Jupyter <-> Markdown
"jupytext" allows the conversion of Jupyter notebooks from and to Markdown.
"pandoc"allows the conversion of Jupyter notebooks from and to Markdown.
Command line interface
The package provides a Command Line Interface (CLI) script, from-markdown
. Here is its usage message:
>from-markdown --help
# Usage:
# from-markdown [-t|--to=<Str>] [-o|--output=<Str>] <file> -- Converts Markdown files into Mathematica notebooks.
#
# <file> Input file.
# -t|--to=<Str> Format to convert to. (One of 'mathematica' or 'pod6'.) [default: 'mathematica']

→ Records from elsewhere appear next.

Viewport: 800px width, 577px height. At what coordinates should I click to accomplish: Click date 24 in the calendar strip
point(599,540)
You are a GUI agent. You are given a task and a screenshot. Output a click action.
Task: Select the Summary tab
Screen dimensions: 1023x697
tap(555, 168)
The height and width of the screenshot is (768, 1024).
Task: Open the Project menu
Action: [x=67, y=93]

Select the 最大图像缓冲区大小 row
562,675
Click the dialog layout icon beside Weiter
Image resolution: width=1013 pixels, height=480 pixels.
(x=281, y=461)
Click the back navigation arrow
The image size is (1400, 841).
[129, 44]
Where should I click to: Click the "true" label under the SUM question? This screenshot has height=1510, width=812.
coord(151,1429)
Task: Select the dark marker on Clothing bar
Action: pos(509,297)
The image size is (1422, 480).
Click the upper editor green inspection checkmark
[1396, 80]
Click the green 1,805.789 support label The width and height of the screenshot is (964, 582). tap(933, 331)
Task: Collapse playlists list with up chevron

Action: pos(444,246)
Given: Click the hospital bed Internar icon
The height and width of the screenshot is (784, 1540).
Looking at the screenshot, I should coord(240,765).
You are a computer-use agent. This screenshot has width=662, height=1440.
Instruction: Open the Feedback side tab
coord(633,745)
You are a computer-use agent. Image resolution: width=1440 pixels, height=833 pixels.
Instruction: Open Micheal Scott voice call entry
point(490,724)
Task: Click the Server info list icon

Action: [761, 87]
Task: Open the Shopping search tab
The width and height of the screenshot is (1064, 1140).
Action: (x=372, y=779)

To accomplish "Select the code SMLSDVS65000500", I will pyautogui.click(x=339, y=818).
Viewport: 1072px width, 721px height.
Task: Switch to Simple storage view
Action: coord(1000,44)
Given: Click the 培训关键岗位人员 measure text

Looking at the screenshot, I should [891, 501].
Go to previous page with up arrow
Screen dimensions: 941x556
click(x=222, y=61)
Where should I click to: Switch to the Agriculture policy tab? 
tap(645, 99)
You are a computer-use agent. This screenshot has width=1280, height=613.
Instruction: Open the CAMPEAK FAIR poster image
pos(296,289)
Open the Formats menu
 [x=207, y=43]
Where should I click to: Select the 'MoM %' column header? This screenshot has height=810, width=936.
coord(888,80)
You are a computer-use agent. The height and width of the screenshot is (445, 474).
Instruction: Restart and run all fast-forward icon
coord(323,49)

# -o|--output=<Str> Output file; if an empty string then the result is printed to stdout. [default: '']
Usage example
Consider the following Markdown text:
my $mtext = q:to/END/;
Here is data wrangling code:
obj = dfTitanic;
obj = GroupBy[ obj, #["passengerSex"]& ];
Echo[Map[ Length, obj], "counts:"]
## References
### Articles
[AA1] Anton Antonov,
["Introduction to data wrangling with Raku"](https://rakuforprediction.wordpress.com/2021/12/31/introduction-to-data-wrangling-with-raku/),
(2021),
[RakuForPrediction at WordPress](https://rakuforprediction.wordpress.com).
END
say $mtext.chars;
# 410
Here is the corresponding Mathematica notebook:
use Markdown::Grammar;
from-markdown($mtext, to => 'mathematica')
# Notebook[{Cell[TextData[{"Here", " ", "is", " ", "data", " ", "wrangling", " ", "code:"}], "Text"], Cell[ BoxData[" obj = dfTitanic;
# obj = GroupBy[ obj, #[\"passengerSex\"]& ];
# Echo[Map[ Length, obj], \"counts:\"]
# "], "Input"], Cell[TextData[{"References"}], "Section"], Cell[TextData[{"Articles"}], "Subsection"], Cell[TextData[{"[AA1]", " ", "Anton", " ", "Antonov,", " ", ButtonBox["\"Introduction to data wrangling with Raku\"", BaseStyle -> "Hyperlink", ButtonData -> { URL["https://rakuforprediction.wordpress.com/2021/12/31/introduction-to-data-wrangling-with-raku/"], None}], " ", ",", " ", "(2021),", " ", ButtonBox["RakuForPrediction at WordPress", BaseStyle -> "Hyperlink", ButtonData -> { URL["https://rakuforprediction.wordpress.com"], None}], " ", "."}], "Text"]}]
Here is the corresponding Pod6 text:
from-markdown($mtext, to => 'pod6')
# =para
# Here is data wrangling code:
# =begin code
# obj = dfTitanic;
# obj = GroupBy[ obj, #["passengerSex"]& ];
# Echo[Map[ Length, obj], "counts:"]
# =end code
# =begin head2
# References
# =end head2
#
# =begin head3
# Articles
# =end head3
#
# =para
# [AA1] Anton Antonov,
# L<"Introduction to data wrangling with Raku"|https://rakuforprediction.wordpress.com/2021/12/31/introduction-to-data-wrangling-with-raku/> ,
# (2021),
# L<RakuForPrediction at WordPress|https://rakuforprediction.wordpress.com> .
TODOs
The most important items are placed first.
DONE Parsing bold, italic, code "words."
TODO Parsing bold, italic, code "phrases."
TODO Parsing blocks with bold, italic formatting specs
DONE Parsing code blocks given with indentation.
DONE Parsing and interpretation of "deferred" links. E.g.
[![enter image description here][1]][1]
.This is somewhat complicated, needing a "second pass" interpreter.
The "second pass" is handled in the TOP action methods.
DONE Parsing quote lines and quote blocks
TODO Parsing tables
References
Articles
[AA1] Anton Antonov, "Connecting Mathematica and Raku", (2021), RakuForPrediction at WordPress.
Guides
[MG1] Markdown Guide.
[RD1] Raku Pod6.
Packages
[AAp1] Anton Antonov Text::CodeProcessing Raku package, (2021-2022), GitHub/antononcube.
[JPp1] Jakub Podkalicki, M2MD, (2018-2022), GitHub/kubaPod.